In her latest novel W is for Witness (Quartz Press 2023) she challenges the reader once more with innovative perspectives. Set in the heart of Johannesburg suburb Linden, a hadeda is the predominant witness and perfect narrator: beady-eyed and garrulous. The novel is described as satirical and quirky: “a mischievous hybrid of intertext, cyberstalker, contemporary social critique and a touch of Wordle”, by the publisher.
Professor Michael Titlestad (BA 1986, PDipEd 1986, PhD 2003) gave the novel high praise: “I read this wonderful contemporary satire with increasing glee. The writing is witty, the literary playfulness deft, the exhortation to look and listen, constant. The narrative team’s depiction is infectiously exuberant, whilst the failures of the inhabitants of the neighbourhood in which the story and its keyword unfold, are painfully familiar. This unique tale makes possible a spirited but sceptical she who is tired of Linden is tired of life.”
When Three Sevens Clash
by Percy Zvomuya
Mbonga editions, 2022
This collection of non-fiction essays, photography, and comic art, draws on contributions from several generations of artists, to celebrate the 77th birthday of exiled Zimbabwean musician, Thomas Mukanya Mapfumo. Mapfumo was a leading singer of chimurenga music, the music of the struggle and championed Zimbabwe’s war for independence.
“The title of this magazine comes from Joseph “Culture” classic Hill’s 1977 album Two Sevens Clash…That title was selected in the spirit of continuing to make the connections between Africans at home and those abroad that Mapfumo himself had first started making in the 1980s. But there was something personal in the clanging class of sevens: Thomas Mapfumo, who was born in 1945, turned 77 in July, the seventh month of the year: three sevens clash,” editor Percy Zvomuya (BA Hons 2005) writes in the introduction. Zvomuya is a respected writer and critic who has contributed to numerous publications such as New Frame, Chimurenga, Mail & Guardian and The London Review of Books.

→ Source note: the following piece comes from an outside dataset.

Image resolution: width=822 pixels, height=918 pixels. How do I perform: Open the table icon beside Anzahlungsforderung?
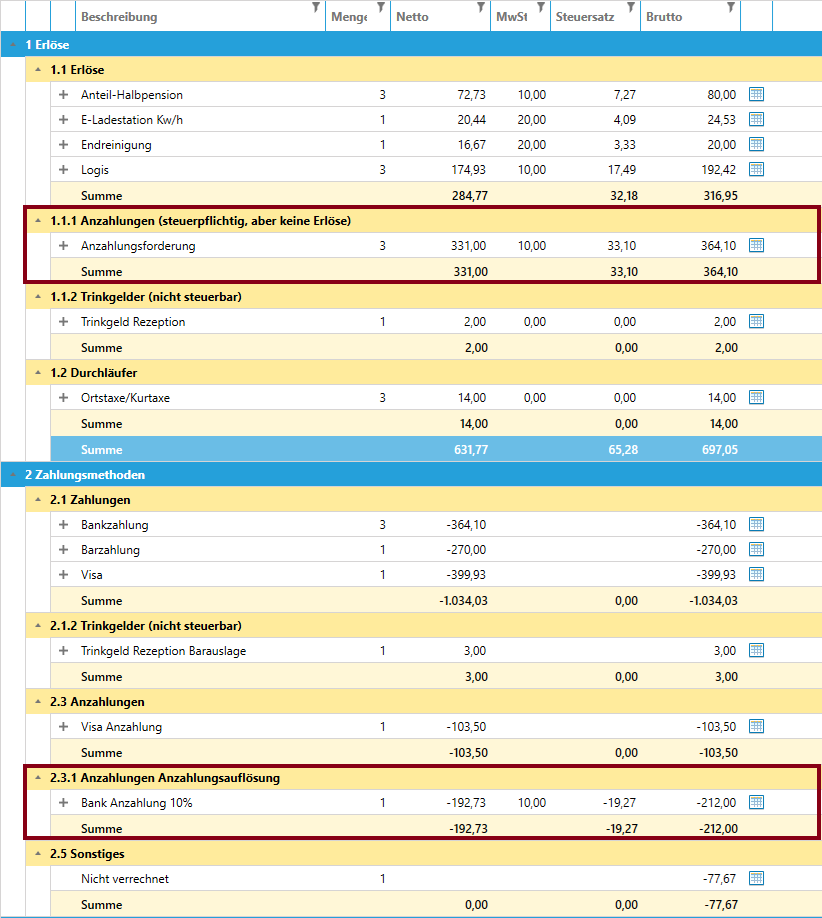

The format of the volume gives the nod to former literary and cultural magazines such as Staffrider and Chimurenga and received a glowing review from veteran writer and jazz critic Gwen Ansell: “Beyond the power of the contributions to make us think, though, Three Sevens also looks good and reads well…And the writing is gorgeous.”
Meditation for Business: A step-by-step guide for leaders and the people they lead
By Hansika Metha
Quickfox Publishing, 2023
Hansika Metha (BSc 1996, BSc Hons 1999, MBA 2017) is an executive in a high-functioning multimedia company. She says: “I suffered typical challenges of a stressful work environment: like managing expectations of stakeholders, delivering against tough deadlines, finding innovative ways to solve difficult problems. So, I started and along this journey I learned how meditation could help me enhance my performance in all these other areas.”
Through this book, she shares results of her own study and practice of meditation. She offers examples of top global CEOs who meditate and includes research to back the benefits. The book also provides simple, step-by-step guidelines for more than 60 different techniques – from easy to advanced – that you can practise and enjoy. Whether you have just five minutes to spare, or 50 – choose an exercise that fits any schedule and desired outcome.